Grâce au cardinal de Bernis, Casanova est introduit auprès de Choiseul, du contrôleur général des finances, Boulogne, et du financier Joseph Paris-Duverney. Il s’associe aux frères Calzabigi, dont il a fait la connaissance, soit au château de Plaisance, chez Paris-Duverney, soit dans le cercle des Comédiens-italiens, puisque Raineri Calzabigi est lié à Balletti : ayant persuadé les deux frères qu’il a conçu le même projet qu’eux, il présente, au cours d’une conférence de trois heures à l’École militaire, les règles de cette loterie. Les auditeurs sont convaincus et le projet est accepté par deux arrêts du Conseil d’État, des 15 août et 15 octobre 1757, qui portent établissement d’une loterie en faveur de l’École royale militaire ; elle est calquée sur celles qui existent déjà en Italie, notamment à Venise, mais aussi dans d’autres villes d’Europe, Berlin, Bruxelles, Prague ou Vienne.

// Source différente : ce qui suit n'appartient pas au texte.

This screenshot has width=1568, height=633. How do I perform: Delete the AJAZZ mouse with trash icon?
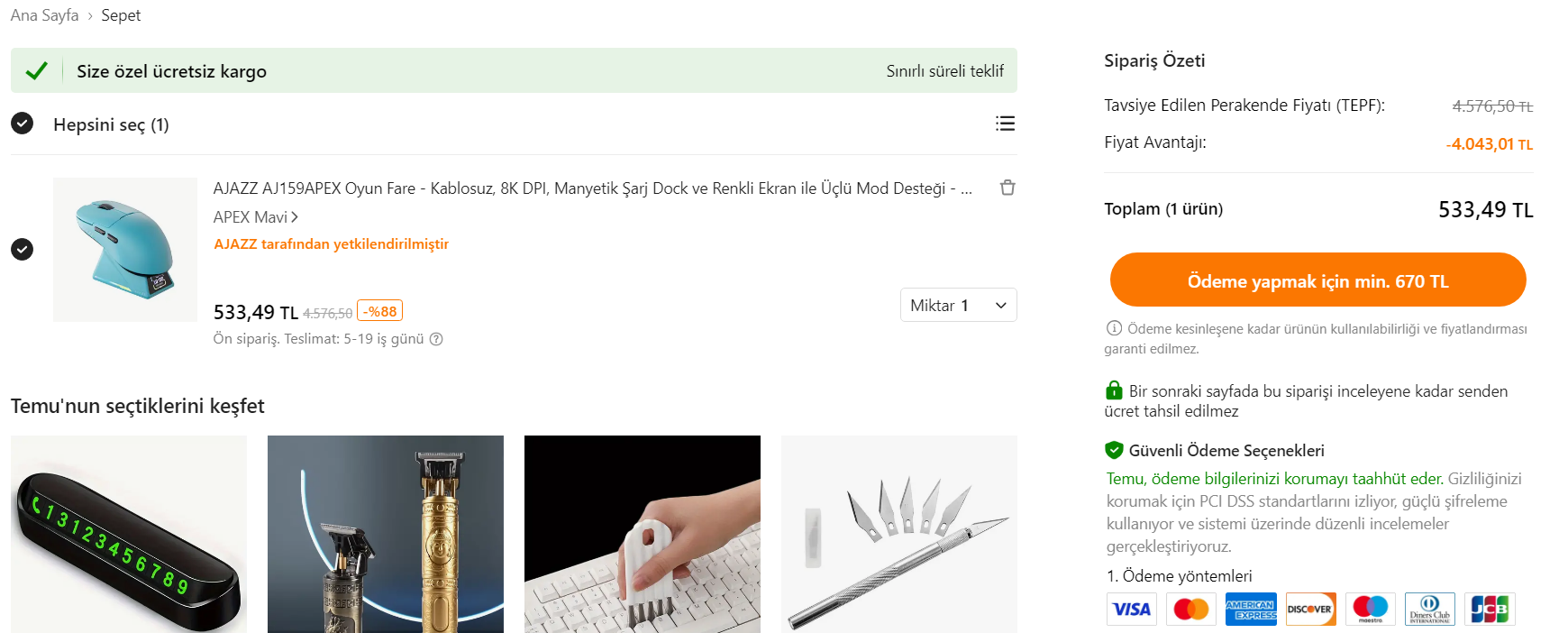[x=1007, y=188]
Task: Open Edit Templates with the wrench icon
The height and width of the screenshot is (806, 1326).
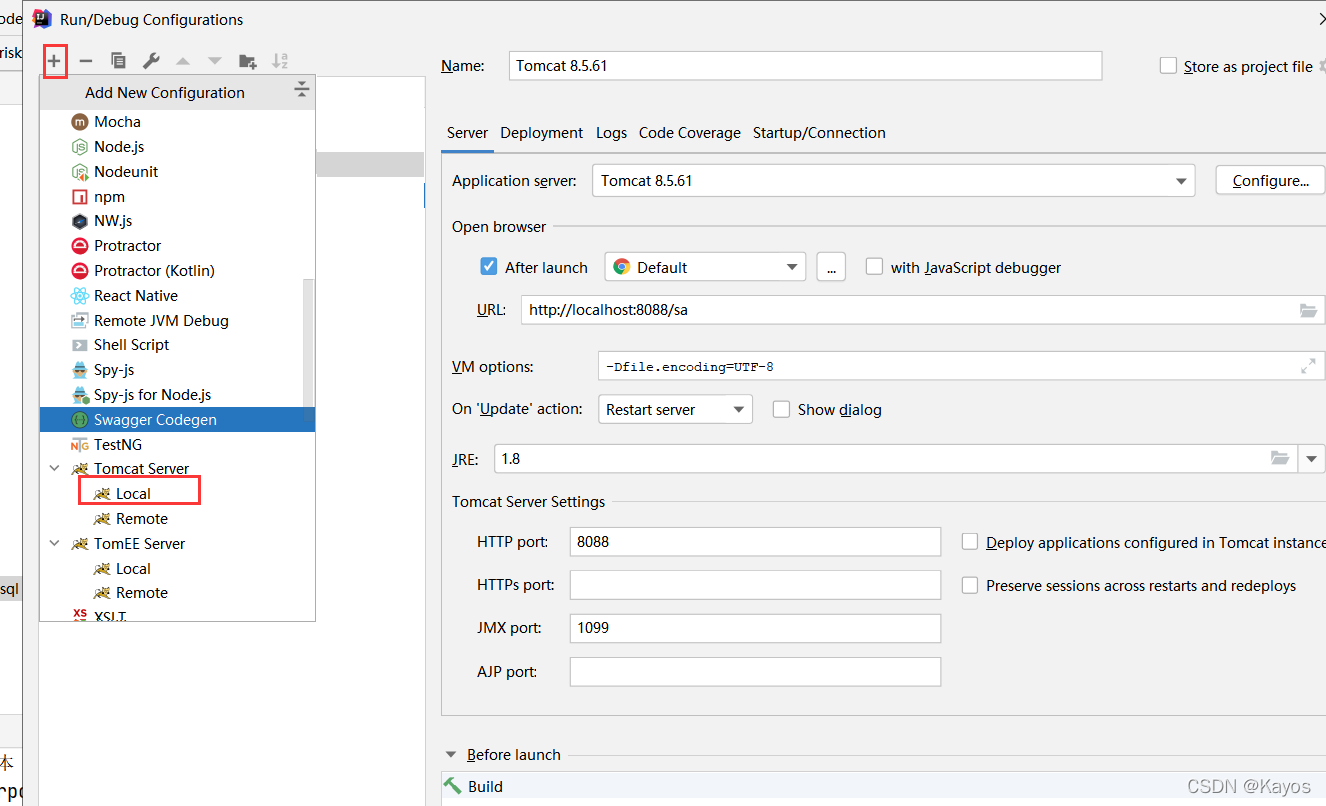Action: [151, 60]
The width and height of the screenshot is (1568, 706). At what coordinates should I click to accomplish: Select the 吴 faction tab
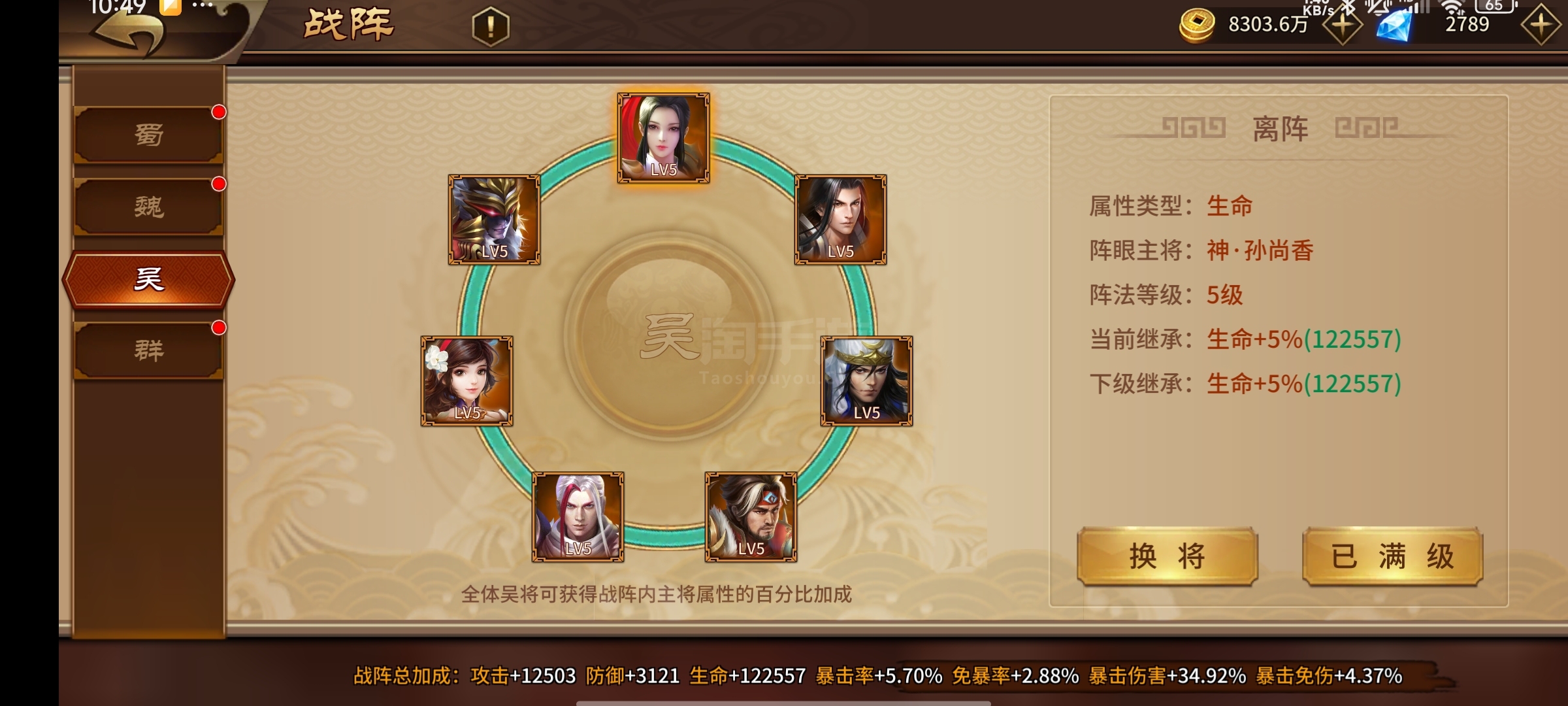click(148, 279)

Le premier tirage a lieu le 18 avril 1758, dans les magasins de l’Arsenal. Les gagnants se présentent au Bureau général de la loterie, où ils reçoivent leur lot trois jours après le tirage. La loterie rencontre aussitôt un grand succès populaire, et les tirages se succèderont jusqu’en 1776, date à laquelle elle deviendra Loterie royale de France, l’ancêtre de notre Loterie nationale.

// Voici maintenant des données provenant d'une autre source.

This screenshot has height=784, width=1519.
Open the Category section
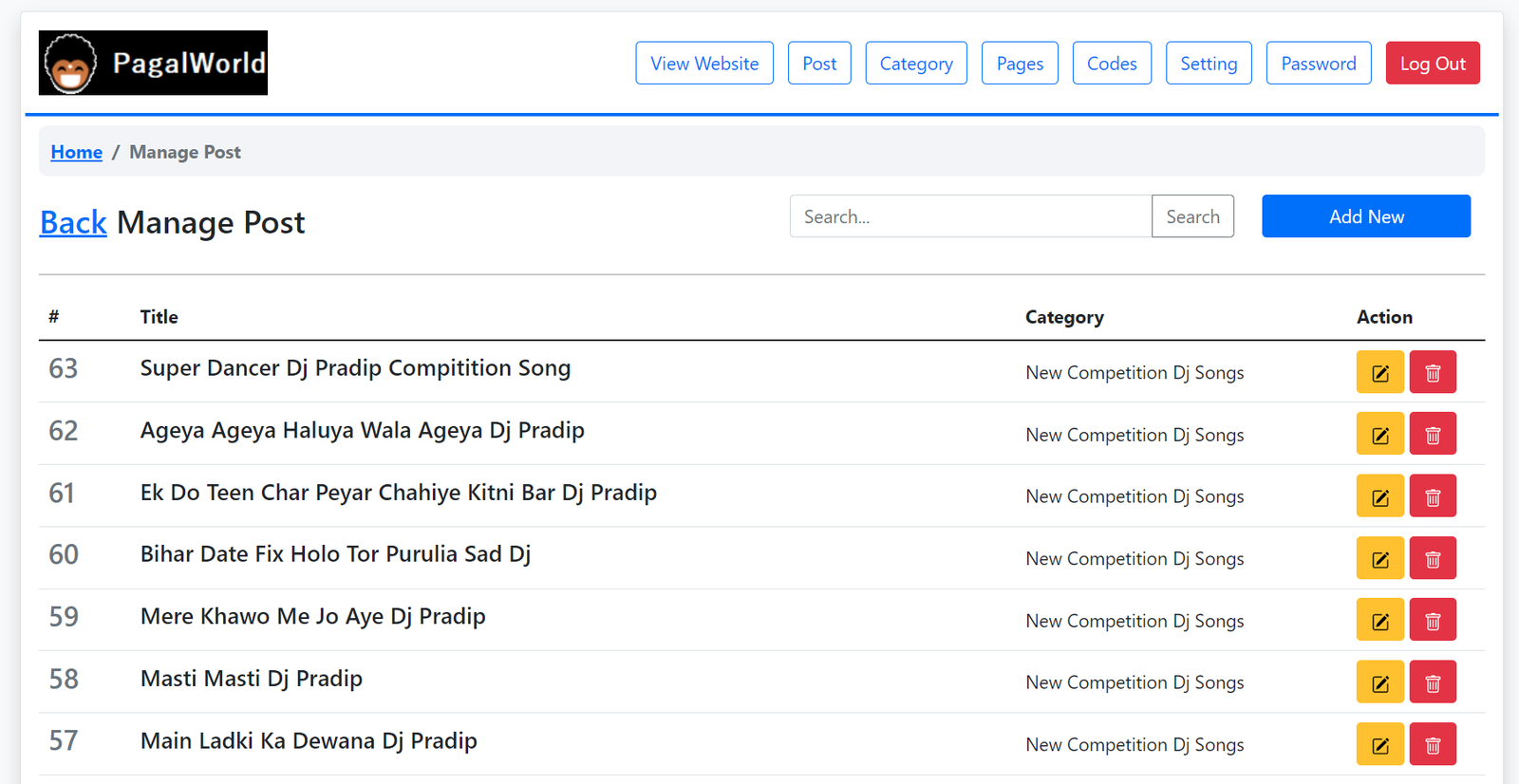tap(915, 64)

Casanova, qui s’était fait attribuer six bureaux de recette, en revend cinq et annonce que les billets de loterie signés par lui seront payés 24 heures après le tirage. Aussi se presse-t-on à son bureau, rue Saint-Denis, lors du premier tirage : pour une recette générale de 2 millions, la régie réalise un gain de 600 000 livres, dont lui-même encaisse 20 000. Si tout se passe bien au début, les difficultés avec les frères Calzabigi ne tardent pourtant pas à surgir, si bien que le Conseil de l’École militaire se sépare des deux frères en juin 1759, tandis que Casanova, sur sa lancée, invente un loto grammatical et élabore un « Projet d’une nouvelle méthode au bénéfice du loto de Rome », sans parler de l’impôt sur les successions collatérales qu’il avait suggéré à Joseph Paris-Duverney en plus de la loterie.